The Institutional Level
To identify the policies and guidelines for provision of care to LGBTQ patients, the investigators utilized interviews with National Comprehensive Cancer Network (NCCN) panel chairs. They received a response from 39 of the 50 NCCN panel chairs, and only 5 reported having guidelines that address the LGBTQ community. “However, upon review and policy analysis of each of those guidelines, only 1 actually did, and that was the adolescent and young adult oncology panel,” she reported. And of those who reported having no guidelines to address the community, closer inspection revealed that 3 actually did: the anal cancer, distress management, and survivorship panels.
Next, they interviewed diversity representatives from 45 National Cancer Institute (NCI)-designated cancer centers. Of 29 respondents, only 4 reported asking about current gender identity and having a place to chart it in patients’ medical records, 3 collect sexual orientation in patient intake forms, and all institutions collect gender identity data in the binary form of male and female. One-third of interviewees indicated that they do nothing specific for the LGBTQ community, but that they treat every patient equally.
The Provider Level
To characterize oncologists’ knowledge, attitudes, and training needs, the researchers conducted a national survey that was distributed to a random sample of 500 physicians practicing at NCI-designated cancer centers. The majority (45%) of the 195 respondents specialized in medical oncology. Thirty percent of physicians reported seeing more than 100 patients per week, and 50% reported seeing 26 to 50 patients per week. But 5% reported never having an LGBTQ patient, approximately 47% believed that 1% to 5% of their patients identified as LGBTQ, and 14% were unsure.

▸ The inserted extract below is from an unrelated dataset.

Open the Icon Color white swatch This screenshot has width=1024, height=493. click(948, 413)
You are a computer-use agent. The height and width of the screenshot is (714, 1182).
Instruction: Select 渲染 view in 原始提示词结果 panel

Fifty-three percent of respondents were aware that human papillomavirus–associated cervical dysplasia can be present in women who have never had sex with men, and 55% were aware that lesbians have greater risk factors for breast cancer. About 6% answered correctly that gay men have increased sun-seeking behaviors, and 30% answered correctly that transgender people are more likely to be uninsured. There were also large numbers of physicians who responded “Do not know” or “Prefer not to answer,” she noted.
Physicians were asked a series of questions about their comfort level treating this population and if they felt it was important to know SOGI status. The majority of respondents (75.8%) felt comfortable treating LGB patients, but fewer physicians (43.6%) felt comfortable treating transgender patients. “What’s interesting is that the vast majority of physicians agreed that they assumed their patients were heterosexual and did not ask,” said Dr Quinn. “It’s also interesting that many wanted to have mandatory education to increase their knowledge.”
Knowledge of the unique health needs of the LGBTQ community will lead to better care of this population. The Association of American Medical Colleges guidelines states that “unrecognized homosexuality by the physician or the patient’s reluctance to report his or her sexual orientation and behavior can lead to failure to screen, diagnose, or treat important medical problems.”
According to Dr Quinn, the US healthcare system is in the “denial stage” of collecting SOGI data, and there is still wondering on the part of all parties as to why and how these data should be collected. “But many of the open-ended comments we received from patients expressed the same sentiment: ‘It is important for my doctor to know me and the whole of me, but if you don’t ask me, I’m not going to tell you,’” she said.